*** Opening of Given records ***

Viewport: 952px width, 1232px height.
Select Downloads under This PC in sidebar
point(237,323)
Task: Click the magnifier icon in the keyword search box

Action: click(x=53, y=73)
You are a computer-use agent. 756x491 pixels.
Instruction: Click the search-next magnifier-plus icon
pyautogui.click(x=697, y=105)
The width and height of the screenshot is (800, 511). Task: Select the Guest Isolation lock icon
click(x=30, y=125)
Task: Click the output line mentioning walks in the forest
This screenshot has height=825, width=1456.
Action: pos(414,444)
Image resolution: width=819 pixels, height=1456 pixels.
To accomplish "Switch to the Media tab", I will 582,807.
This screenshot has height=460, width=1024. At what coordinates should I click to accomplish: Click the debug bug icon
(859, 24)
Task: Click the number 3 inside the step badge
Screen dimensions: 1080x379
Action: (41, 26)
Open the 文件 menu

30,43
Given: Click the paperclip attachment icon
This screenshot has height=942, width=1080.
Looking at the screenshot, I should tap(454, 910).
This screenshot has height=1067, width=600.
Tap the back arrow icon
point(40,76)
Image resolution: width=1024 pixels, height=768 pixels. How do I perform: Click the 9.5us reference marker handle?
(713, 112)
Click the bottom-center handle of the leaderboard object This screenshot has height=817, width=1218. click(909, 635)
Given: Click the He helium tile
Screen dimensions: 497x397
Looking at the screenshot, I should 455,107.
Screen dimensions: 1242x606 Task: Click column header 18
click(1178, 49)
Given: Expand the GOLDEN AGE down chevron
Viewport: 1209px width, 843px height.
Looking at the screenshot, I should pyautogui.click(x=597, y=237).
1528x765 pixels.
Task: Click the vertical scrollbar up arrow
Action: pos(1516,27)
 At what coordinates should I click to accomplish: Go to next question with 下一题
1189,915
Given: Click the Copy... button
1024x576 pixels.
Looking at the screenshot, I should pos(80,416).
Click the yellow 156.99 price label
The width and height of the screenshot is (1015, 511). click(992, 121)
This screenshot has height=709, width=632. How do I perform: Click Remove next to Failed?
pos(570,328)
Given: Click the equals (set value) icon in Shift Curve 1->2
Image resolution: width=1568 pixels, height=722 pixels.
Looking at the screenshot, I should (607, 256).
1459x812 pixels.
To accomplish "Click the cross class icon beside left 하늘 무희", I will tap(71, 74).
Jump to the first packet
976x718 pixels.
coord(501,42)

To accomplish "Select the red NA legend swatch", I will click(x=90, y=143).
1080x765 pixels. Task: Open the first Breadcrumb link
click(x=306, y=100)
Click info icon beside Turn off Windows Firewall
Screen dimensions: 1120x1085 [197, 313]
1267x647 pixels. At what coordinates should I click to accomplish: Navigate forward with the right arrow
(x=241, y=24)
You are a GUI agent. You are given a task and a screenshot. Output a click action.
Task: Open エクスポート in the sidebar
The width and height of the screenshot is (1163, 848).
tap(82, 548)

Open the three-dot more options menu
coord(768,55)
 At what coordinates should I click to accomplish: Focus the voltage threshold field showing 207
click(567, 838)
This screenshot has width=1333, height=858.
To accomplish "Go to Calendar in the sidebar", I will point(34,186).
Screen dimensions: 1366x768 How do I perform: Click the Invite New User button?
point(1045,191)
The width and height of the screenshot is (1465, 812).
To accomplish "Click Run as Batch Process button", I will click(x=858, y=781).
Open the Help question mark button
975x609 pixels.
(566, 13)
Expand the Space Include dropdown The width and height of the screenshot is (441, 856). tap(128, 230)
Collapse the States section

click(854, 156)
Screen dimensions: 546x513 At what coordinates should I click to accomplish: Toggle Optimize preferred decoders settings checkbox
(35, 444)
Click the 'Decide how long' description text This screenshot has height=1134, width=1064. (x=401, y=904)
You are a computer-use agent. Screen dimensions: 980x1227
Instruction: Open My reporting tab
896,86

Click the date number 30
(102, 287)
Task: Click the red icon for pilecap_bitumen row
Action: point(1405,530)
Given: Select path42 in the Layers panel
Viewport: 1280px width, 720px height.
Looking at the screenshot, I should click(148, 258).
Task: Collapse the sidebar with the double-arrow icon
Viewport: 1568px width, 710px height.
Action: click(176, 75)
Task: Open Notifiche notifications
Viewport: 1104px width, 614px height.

*** Close of Given records ***

Write out word for word only the lines from the start of the entries down to the line with "Image resolution: width=819", please, including both ends.

Viewport: 952px width, 1232px height.
Select Downloads under This PC in sidebar
point(237,323)
Task: Click the magnifier icon in the keyword search box

Action: click(x=53, y=73)
You are a computer-use agent. 756x491 pixels.
Instruction: Click the search-next magnifier-plus icon
pyautogui.click(x=697, y=105)
The width and height of the screenshot is (800, 511). Task: Select the Guest Isolation lock icon
click(x=30, y=125)
Task: Click the output line mentioning walks in the forest
This screenshot has height=825, width=1456.
Action: pos(414,444)
Image resolution: width=819 pixels, height=1456 pixels.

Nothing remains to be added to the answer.